The effects of acute and chronic lithium treatment on pilocarpine‐stimulated phosphoinositide hydrolysis in mouse brain in vivo

1 Measurements were made of the in vivo formation of inositol phosphates in the brains of C57/B1/601a mice treated acutely or chronically with lithium chloride (LiCl). 2 A single injection of LiCl (10 m Equiv kg−1, s.c.) 18 h before death increased the accumulation of [3H]‐inositol phosphates ([3H]‐Ins P's) in the brains of mice injected i.c.v. with [3H]‐myo‐inositol 24 h previously. 3 Pilocarpine (200 mg kg−1, i.p.) injected 15 min before death further enhanced the formation of [3H]‐Ins P's in the brains of LiCl‐treated, but not saline‐treated, mice.
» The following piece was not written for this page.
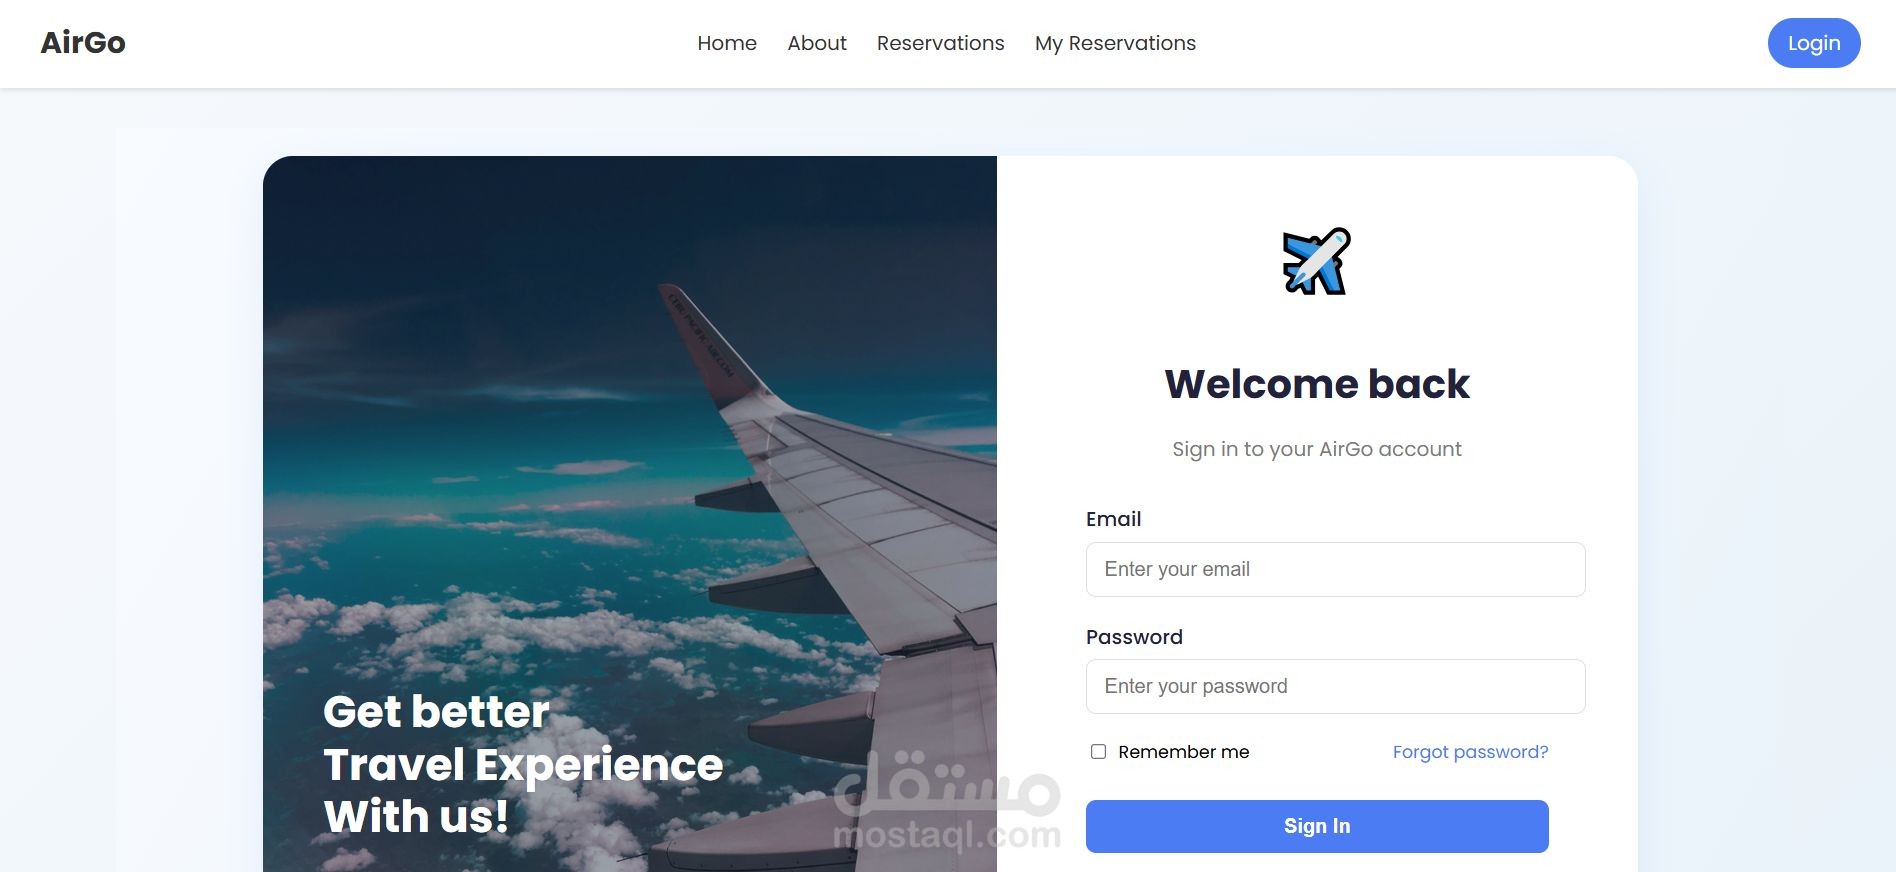Select My Reservations in the navbar
The image size is (1896, 872).
click(x=1115, y=43)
The enhancement due to pilocarpine was abolished by injection of atropine sulphate (10 mg kg−1, i.p.) 10 min earlier. 4 Chronic (14 days) LiCl feeding produced an accumulation of [3H]‐Ins P's significantly less than that due to a single injection of LiCl, but the response to pilocarpine was markedly greater in mice chronically fed with LiCl when compared with mice acutely injected with LiCl. 5 Mass measurements of endogenous inositol 1,4,5 triphosphate revealed increases due to pilocarpine and chronic LiCl feeding alone. A combination of the two treatments produced levels greater than either alone. 6 These results demonstrate that LiCl treatment enhances both basal and pilocarpine‐stimulated inositol phospholipid hydrolysis in vivo and this might be relevant to its therapeutic effects.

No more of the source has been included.